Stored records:
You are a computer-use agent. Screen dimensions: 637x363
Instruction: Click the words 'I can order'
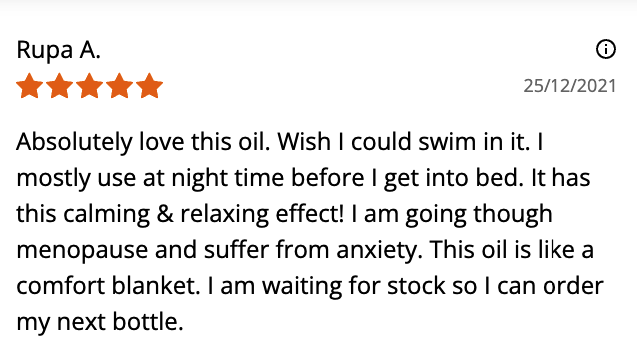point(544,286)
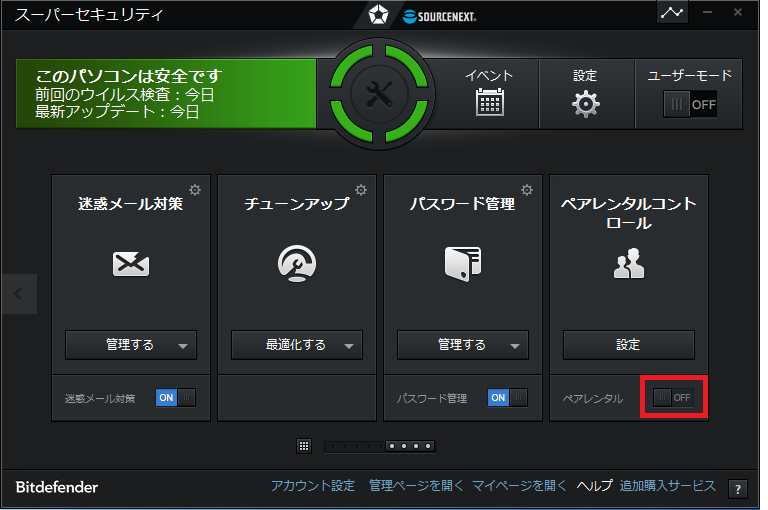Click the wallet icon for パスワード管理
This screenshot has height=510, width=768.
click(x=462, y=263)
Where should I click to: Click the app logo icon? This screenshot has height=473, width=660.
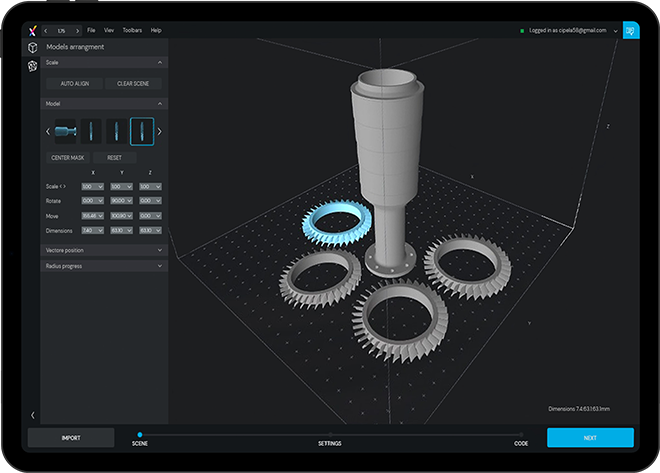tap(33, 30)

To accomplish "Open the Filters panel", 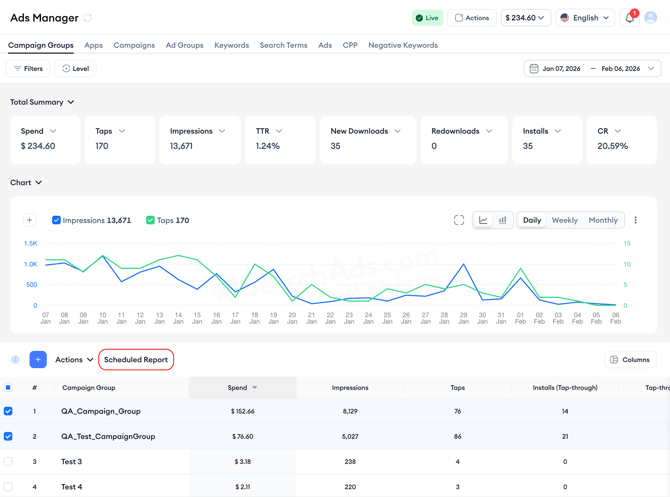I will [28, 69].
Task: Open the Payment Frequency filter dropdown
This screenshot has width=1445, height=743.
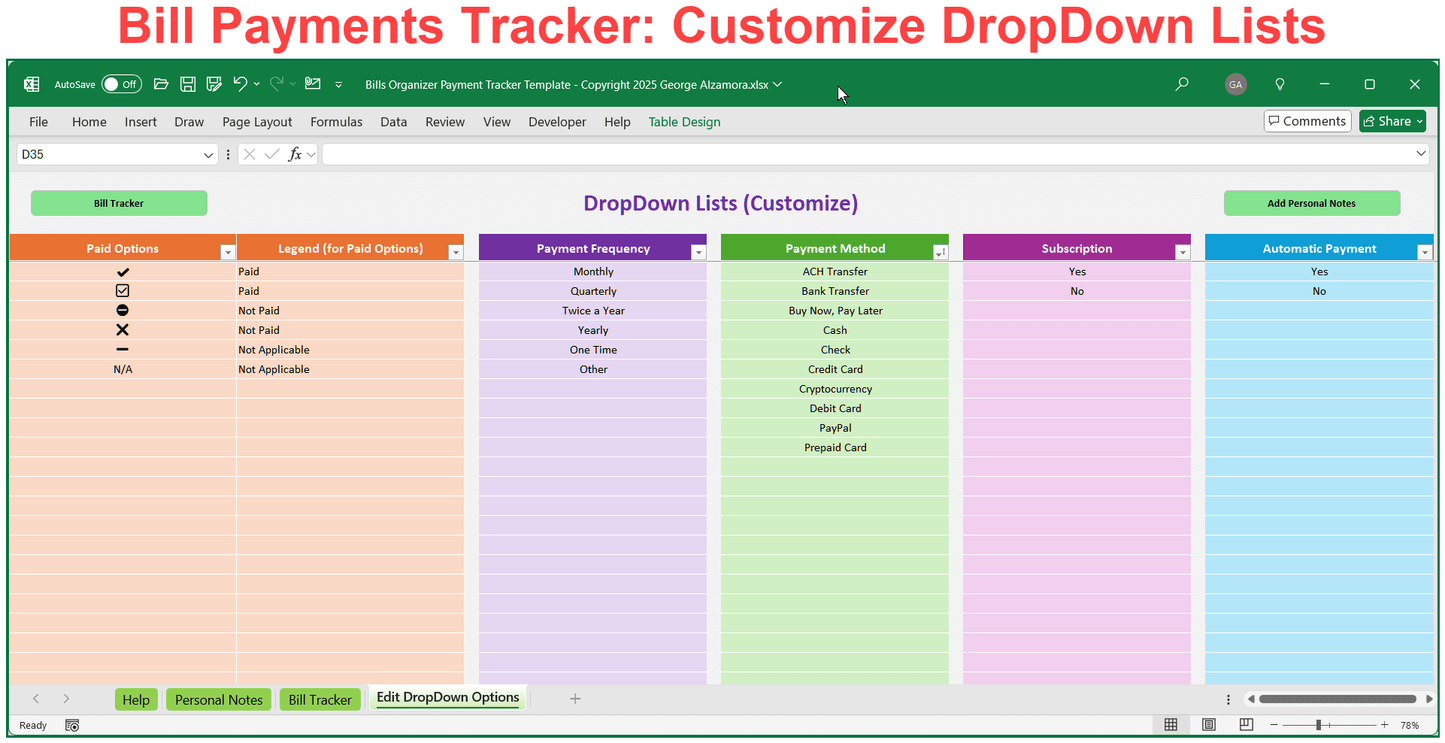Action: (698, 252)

# [Required action]
In the copy, leave out all pictures, and retype exactly each line from the one with "Task: Open the" through the last line of the entries.

# [Result below]
Task: Open the Payment Frequency filter dropdown
This screenshot has width=1445, height=743.
Action: (698, 252)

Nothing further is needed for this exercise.